A principios de abril, el Gobierno del flamante canciller alemán, Olaf Scholz, anunció la nacionalización de la filial germana de la empresa rusa de energía Gazprom ante la amenaza de problemas en el suministro de gas por la invasión de Ucrania a manos de Vladímir Putin. El encargado de hacerlo oficial fue el ministro de Economía, Robert Habeck: “Este paso es obligatorio y sirve para proteger la seguridad y el orden público y para mantener la seguridad de la oferta, que está actualmente garantizada”. Antes de ese anuncio, a mediados de marzo, el presidente francés, Enmanuel Macron, también apostó por las nacionalizaciones: “Tendremos que retomar el control de varios actores industriales. El Estado deberá hacerse cargo de varios aspectos del sector energético”, aseguró durante una comparecencia.
En España, varios partidos también han planteado ya abiertamente la implantación de una empresa de energía pública o incluso una banca estatal, medidas que defiende Unidas Podemos desde el Gobierno. Desde el Ministerio de Economía, sin embargo, son más cautos respecto a las medidas adoptadas por Francia y Alemania y creen que, por el momento, las intervenciones en mercados como el de la energía deben ser muy puntuales: “Las intervenciones en el mercado son medidas quirúrgicas para que sean lo menos distorsionantes y lo más eficaces posible. El objetivo es encauzar la evolución del IPC y garantizar el suministro, y la política comunitaria no va precisamente por la vía de las nacionalizaciones”, señalan.

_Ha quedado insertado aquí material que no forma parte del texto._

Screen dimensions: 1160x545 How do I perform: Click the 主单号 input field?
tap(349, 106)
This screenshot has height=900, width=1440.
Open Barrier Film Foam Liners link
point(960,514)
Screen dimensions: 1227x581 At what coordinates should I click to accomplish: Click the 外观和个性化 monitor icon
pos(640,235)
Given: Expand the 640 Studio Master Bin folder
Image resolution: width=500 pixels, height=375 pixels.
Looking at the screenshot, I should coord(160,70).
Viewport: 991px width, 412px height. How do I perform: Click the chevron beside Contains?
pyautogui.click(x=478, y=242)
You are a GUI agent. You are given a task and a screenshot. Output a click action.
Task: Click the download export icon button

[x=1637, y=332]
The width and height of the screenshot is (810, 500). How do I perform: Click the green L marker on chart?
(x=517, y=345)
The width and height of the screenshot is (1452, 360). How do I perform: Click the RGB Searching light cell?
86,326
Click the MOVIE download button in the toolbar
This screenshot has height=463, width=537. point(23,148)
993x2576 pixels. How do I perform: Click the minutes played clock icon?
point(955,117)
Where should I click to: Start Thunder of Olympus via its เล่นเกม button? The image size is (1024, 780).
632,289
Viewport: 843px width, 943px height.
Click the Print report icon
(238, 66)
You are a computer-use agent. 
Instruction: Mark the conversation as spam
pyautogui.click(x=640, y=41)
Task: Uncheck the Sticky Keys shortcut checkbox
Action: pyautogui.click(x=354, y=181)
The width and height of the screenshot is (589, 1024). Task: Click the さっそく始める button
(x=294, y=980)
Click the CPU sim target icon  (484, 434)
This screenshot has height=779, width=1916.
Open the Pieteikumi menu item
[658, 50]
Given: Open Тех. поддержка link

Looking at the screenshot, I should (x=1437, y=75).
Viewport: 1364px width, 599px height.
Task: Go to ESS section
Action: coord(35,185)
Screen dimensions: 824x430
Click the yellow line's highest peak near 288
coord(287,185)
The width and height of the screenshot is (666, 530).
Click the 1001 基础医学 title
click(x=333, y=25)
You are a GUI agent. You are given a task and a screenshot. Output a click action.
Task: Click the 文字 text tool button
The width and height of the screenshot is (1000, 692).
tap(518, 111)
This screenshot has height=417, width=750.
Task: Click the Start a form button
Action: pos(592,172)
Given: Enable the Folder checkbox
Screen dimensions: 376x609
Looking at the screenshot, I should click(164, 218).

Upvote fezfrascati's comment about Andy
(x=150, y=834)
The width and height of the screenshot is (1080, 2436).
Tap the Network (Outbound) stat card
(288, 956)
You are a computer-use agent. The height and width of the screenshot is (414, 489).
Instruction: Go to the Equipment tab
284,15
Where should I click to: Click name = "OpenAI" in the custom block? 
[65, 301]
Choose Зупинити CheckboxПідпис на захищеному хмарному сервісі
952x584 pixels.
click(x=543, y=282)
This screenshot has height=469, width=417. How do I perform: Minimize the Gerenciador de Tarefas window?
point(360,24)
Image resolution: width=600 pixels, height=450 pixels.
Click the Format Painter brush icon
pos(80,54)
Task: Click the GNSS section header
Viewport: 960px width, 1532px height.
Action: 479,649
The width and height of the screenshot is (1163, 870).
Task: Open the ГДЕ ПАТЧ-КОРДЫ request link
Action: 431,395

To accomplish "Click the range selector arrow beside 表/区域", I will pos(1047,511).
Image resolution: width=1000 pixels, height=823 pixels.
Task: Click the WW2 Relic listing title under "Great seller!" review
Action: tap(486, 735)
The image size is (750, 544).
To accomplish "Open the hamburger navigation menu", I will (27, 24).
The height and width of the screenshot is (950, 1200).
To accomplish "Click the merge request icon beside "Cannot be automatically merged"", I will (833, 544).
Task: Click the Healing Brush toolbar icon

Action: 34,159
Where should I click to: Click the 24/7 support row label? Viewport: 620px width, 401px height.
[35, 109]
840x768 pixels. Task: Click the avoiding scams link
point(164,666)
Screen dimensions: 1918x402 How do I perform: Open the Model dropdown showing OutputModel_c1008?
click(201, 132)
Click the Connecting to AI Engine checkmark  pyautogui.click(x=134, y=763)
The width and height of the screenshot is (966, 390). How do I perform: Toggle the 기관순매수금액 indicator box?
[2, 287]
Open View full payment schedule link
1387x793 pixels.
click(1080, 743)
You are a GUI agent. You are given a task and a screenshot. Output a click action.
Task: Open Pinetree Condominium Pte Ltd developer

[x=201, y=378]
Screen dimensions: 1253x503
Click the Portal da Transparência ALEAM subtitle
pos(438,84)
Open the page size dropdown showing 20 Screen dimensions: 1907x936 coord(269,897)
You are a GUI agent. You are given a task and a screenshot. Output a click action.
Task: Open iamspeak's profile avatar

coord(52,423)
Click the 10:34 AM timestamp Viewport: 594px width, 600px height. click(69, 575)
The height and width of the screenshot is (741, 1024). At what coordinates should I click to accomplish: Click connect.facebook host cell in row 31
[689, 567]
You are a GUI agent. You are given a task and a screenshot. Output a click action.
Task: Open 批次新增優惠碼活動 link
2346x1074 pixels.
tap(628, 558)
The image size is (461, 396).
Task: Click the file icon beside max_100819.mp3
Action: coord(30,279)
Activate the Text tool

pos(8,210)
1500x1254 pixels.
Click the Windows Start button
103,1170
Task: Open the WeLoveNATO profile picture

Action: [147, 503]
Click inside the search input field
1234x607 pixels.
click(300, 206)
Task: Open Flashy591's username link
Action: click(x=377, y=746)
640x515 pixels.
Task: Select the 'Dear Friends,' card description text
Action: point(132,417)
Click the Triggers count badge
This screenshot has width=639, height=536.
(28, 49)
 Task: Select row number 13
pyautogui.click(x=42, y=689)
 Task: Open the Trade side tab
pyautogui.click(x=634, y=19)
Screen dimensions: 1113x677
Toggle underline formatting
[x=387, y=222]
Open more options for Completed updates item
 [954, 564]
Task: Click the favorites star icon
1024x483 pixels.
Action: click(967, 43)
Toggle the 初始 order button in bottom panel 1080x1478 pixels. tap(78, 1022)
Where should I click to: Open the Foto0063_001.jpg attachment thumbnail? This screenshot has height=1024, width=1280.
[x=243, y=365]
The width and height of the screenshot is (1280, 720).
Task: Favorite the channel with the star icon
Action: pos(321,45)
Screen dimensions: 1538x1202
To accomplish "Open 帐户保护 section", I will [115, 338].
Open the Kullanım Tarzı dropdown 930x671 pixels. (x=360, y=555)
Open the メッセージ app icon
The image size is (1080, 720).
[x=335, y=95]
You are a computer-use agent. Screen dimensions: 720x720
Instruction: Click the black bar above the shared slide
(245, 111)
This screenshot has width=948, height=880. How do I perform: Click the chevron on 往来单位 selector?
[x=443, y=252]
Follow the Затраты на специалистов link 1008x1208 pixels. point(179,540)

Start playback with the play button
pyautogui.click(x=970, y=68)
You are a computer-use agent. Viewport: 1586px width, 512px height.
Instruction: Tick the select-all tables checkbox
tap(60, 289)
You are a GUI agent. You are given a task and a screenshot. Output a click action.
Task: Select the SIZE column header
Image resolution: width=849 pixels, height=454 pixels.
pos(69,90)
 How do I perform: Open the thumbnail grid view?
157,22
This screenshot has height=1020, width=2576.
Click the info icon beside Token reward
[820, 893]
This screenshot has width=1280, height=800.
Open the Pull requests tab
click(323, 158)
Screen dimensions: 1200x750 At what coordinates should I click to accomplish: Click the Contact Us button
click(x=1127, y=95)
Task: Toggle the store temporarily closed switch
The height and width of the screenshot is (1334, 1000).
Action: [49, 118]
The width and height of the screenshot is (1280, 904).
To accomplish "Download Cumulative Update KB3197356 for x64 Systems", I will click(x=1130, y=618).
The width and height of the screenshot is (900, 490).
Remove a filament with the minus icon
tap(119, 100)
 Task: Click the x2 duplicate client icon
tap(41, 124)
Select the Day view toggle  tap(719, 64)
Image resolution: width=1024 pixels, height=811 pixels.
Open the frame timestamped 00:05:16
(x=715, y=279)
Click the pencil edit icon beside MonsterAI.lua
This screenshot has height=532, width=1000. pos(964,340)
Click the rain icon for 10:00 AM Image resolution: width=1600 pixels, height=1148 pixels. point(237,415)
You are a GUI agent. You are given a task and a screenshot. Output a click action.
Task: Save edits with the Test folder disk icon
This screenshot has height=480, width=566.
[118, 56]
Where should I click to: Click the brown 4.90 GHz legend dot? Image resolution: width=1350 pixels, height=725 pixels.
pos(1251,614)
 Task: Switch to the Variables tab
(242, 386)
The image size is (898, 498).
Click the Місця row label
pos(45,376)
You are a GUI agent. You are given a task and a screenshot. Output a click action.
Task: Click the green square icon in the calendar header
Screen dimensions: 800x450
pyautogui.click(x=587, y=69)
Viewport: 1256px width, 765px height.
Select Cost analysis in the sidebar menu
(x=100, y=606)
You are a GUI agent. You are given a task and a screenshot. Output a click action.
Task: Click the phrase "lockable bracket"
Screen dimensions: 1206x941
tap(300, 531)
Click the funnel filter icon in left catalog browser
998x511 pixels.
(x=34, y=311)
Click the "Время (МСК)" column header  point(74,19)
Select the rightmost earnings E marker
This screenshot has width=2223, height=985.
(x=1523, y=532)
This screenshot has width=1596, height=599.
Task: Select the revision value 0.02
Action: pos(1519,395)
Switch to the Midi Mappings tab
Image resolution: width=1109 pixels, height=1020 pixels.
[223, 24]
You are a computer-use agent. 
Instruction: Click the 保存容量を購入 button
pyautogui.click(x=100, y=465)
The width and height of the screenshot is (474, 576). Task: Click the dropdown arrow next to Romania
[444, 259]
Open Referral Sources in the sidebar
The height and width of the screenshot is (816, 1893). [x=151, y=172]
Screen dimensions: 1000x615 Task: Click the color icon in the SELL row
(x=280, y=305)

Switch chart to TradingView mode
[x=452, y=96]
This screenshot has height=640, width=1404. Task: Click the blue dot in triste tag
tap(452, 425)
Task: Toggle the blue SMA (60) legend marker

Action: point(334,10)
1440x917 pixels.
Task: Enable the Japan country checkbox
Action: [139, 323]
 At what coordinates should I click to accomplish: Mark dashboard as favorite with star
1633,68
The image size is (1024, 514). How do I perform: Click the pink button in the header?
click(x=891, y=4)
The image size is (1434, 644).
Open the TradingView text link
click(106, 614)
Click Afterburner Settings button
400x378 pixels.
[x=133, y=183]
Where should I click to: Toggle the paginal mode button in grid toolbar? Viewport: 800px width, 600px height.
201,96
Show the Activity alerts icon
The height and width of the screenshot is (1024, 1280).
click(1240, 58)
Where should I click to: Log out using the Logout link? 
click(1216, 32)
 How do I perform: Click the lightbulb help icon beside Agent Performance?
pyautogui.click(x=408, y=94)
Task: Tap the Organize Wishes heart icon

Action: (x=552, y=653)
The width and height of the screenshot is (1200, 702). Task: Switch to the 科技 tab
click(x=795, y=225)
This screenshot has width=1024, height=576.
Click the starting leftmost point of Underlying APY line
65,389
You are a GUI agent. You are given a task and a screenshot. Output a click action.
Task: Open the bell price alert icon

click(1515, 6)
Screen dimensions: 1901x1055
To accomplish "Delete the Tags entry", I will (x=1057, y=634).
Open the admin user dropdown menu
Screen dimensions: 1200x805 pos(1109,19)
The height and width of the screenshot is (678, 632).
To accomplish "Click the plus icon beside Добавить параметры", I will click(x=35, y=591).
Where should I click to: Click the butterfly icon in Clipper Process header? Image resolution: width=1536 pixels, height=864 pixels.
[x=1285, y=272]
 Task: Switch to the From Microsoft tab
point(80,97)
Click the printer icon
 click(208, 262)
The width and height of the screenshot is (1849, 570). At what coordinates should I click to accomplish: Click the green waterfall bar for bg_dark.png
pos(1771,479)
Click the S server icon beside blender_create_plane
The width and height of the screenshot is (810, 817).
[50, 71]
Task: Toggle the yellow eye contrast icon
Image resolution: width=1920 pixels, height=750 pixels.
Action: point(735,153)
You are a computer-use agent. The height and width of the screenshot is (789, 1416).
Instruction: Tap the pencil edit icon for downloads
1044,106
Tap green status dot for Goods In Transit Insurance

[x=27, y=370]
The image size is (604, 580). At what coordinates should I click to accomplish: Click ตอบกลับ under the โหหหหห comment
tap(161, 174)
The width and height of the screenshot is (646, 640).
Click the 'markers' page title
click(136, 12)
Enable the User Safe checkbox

El presidente de Estados Unidos, Joe Biden, clama para que las grandes fortunas paguen más impuestos. En Alemania, su flamante canciller, Olaf Scholz, apuesta por la nacionalización de una empresa de energía. Aquí, en España, el Gobierno ha recibido el visto bueno de la Unión Europea para intervenir el mercado del gas y la electricidad. Y también se han aplicado limitaciones de precios a productos como las mascarillas o a mercados como el del alquiler. Todas las políticas expresamente rechazadas por la ortodoxia económica que pilotó la última Gran Recesión son ahora tendencia. Descartada la hipótesis de que EEUU o Bruselas estén en manos de dirigentes radicales antisistema, la conclusión es que la pandemia, primero, y la guerra, después, parecen haber acelerado un histórico cambio de paradigma.